◆ **Task details**:
An image-free, word-for-word version of the records below is to be returned.

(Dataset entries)
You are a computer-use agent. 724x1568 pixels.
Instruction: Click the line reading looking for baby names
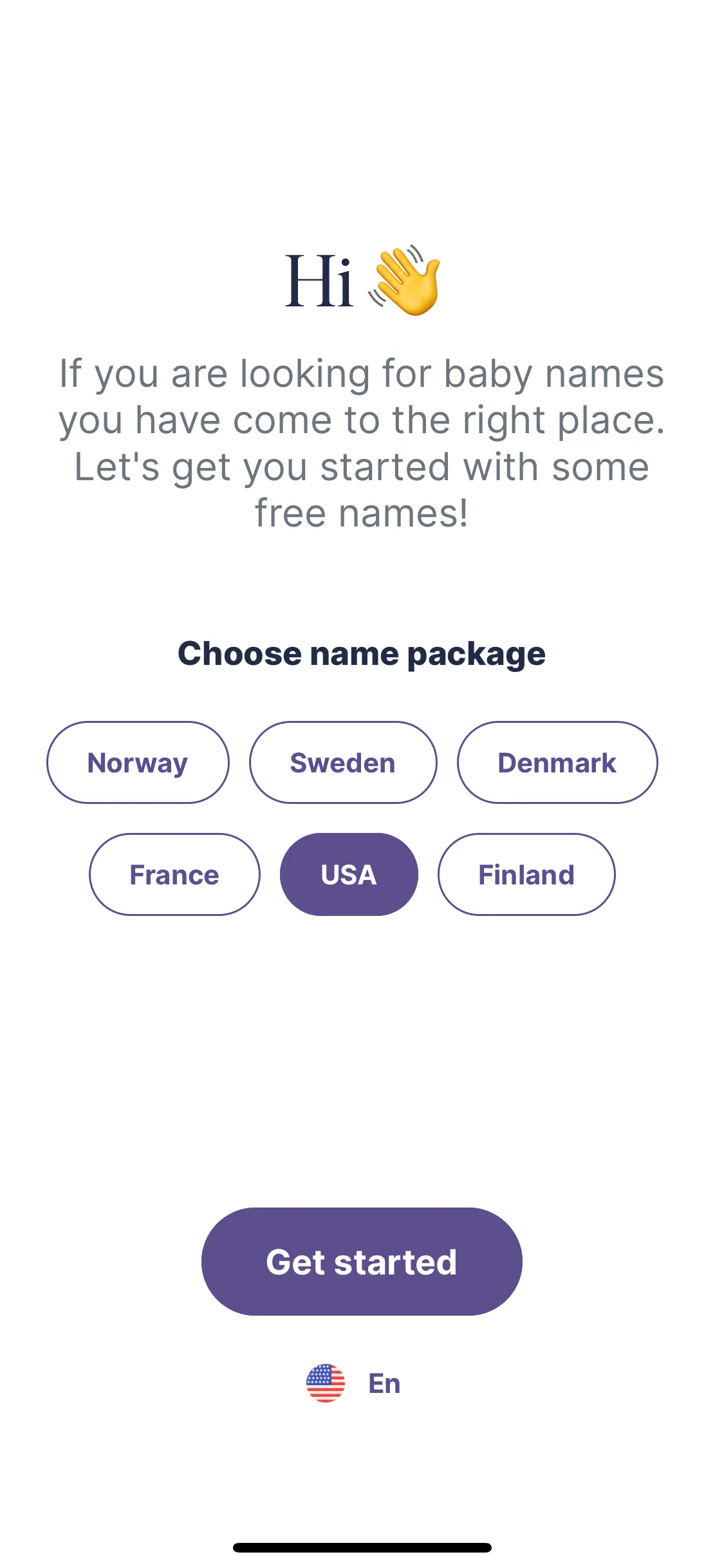pos(362,373)
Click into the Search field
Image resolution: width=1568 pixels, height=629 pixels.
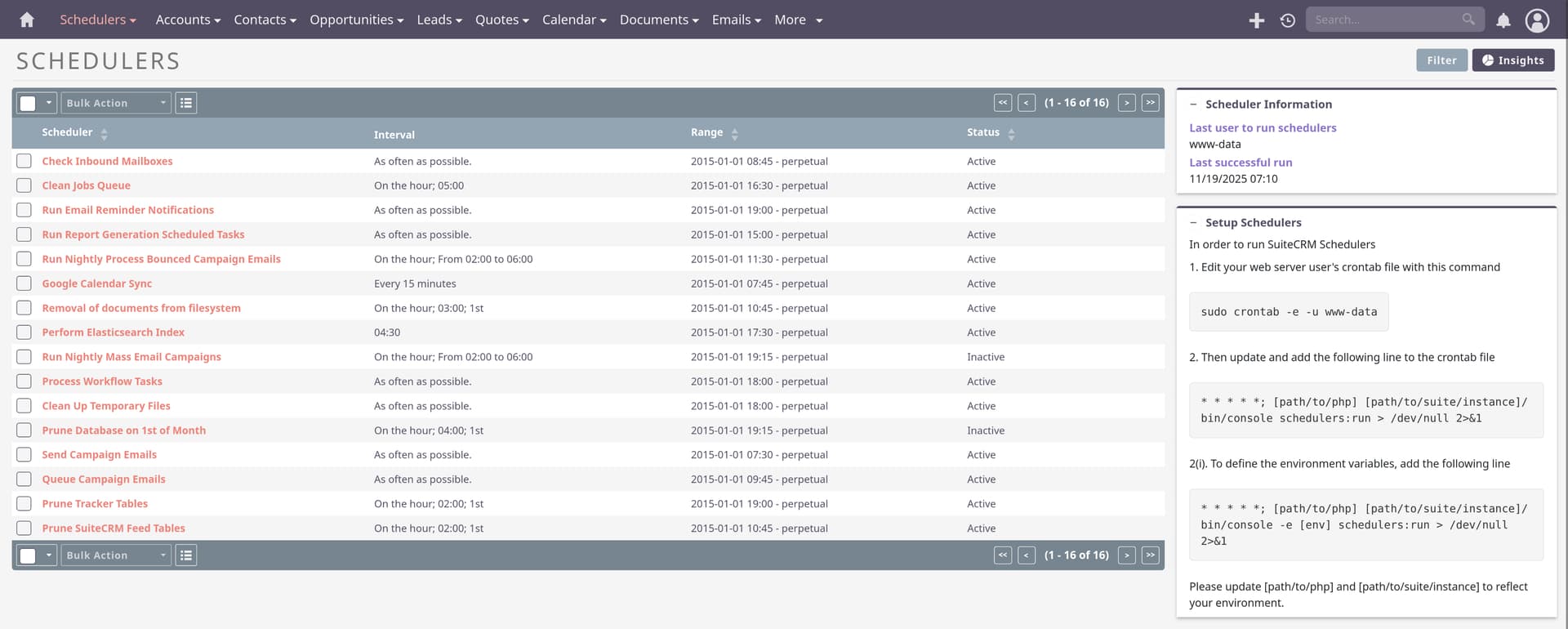coord(1384,20)
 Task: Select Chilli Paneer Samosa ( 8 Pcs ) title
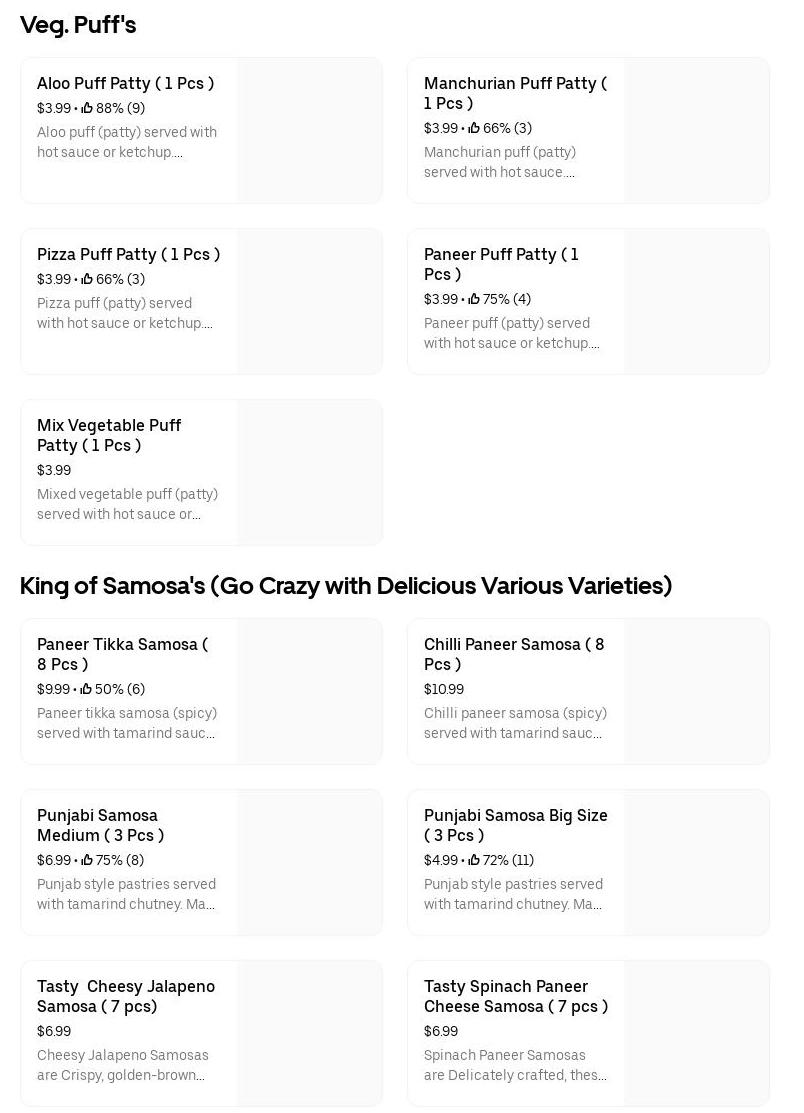[514, 654]

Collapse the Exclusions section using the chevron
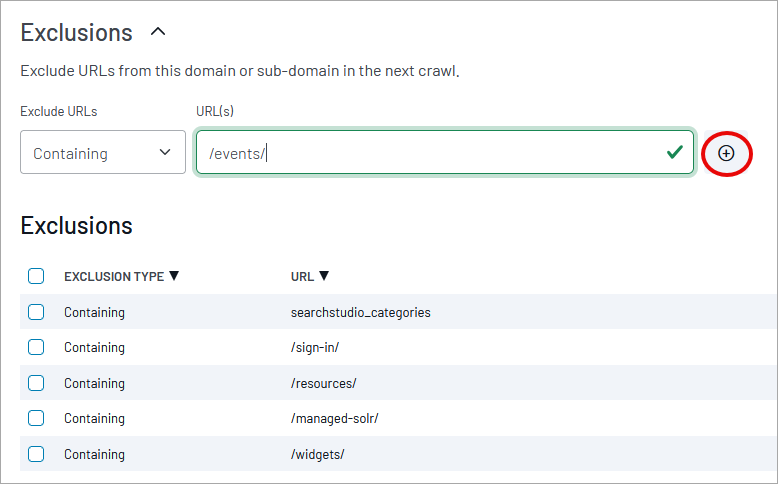coord(158,32)
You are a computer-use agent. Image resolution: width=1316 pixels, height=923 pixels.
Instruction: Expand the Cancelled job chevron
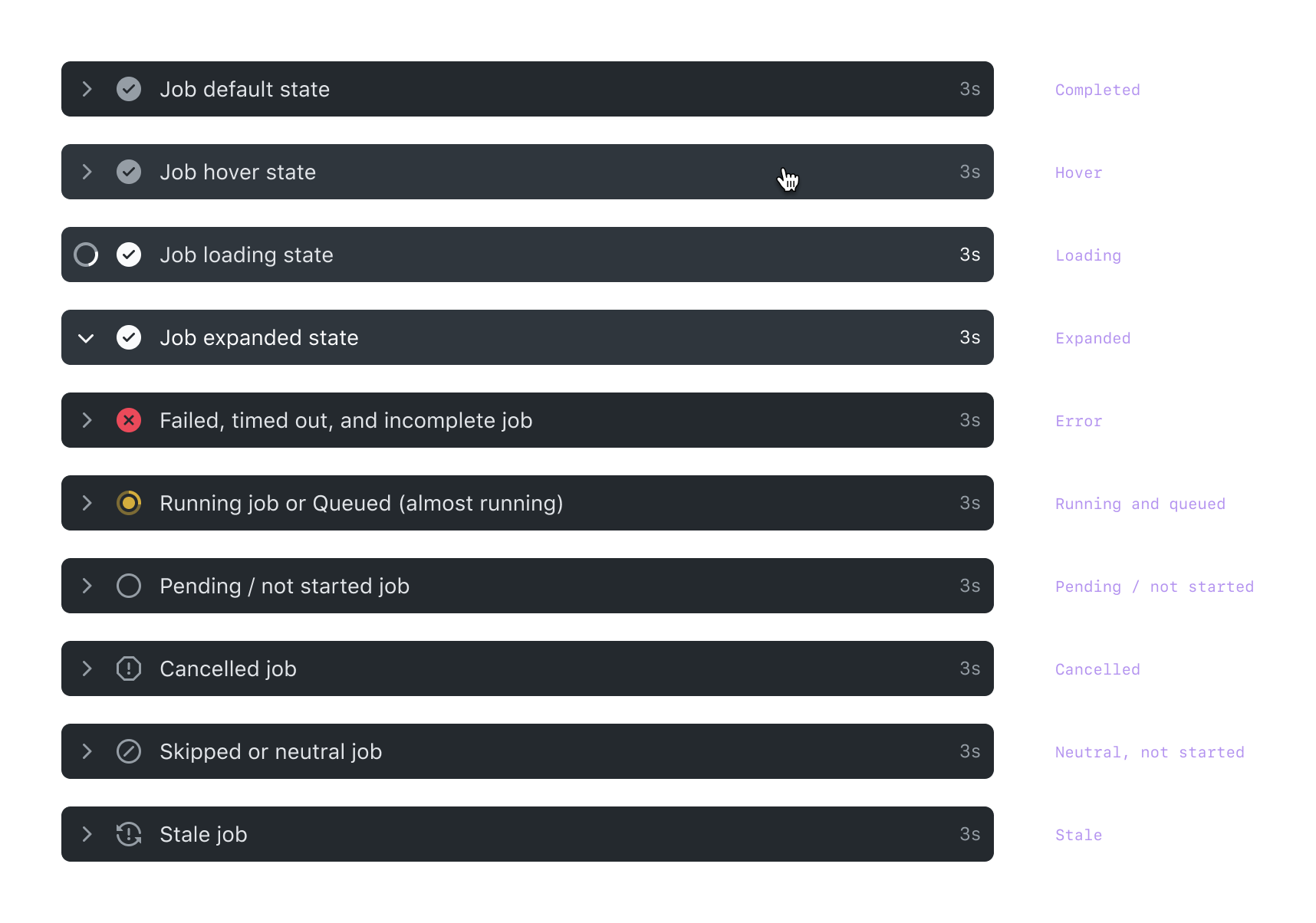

◆ **Response to this exercise**:
You are a computer-use agent. 724x1568 pixels.
Instruction: Click the line reading looking for baby names
pos(362,373)
Click into the Search field
Image resolution: width=1568 pixels, height=629 pixels.
coord(1384,20)
 Task: Select Chilli Paneer Samosa ( 8 Pcs ) title
[514, 654]

Collapse the Exclusions section using the chevron
coord(158,32)
You are a computer-use agent. Image resolution: width=1316 pixels, height=923 pixels.
Instruction: Expand the Cancelled job chevron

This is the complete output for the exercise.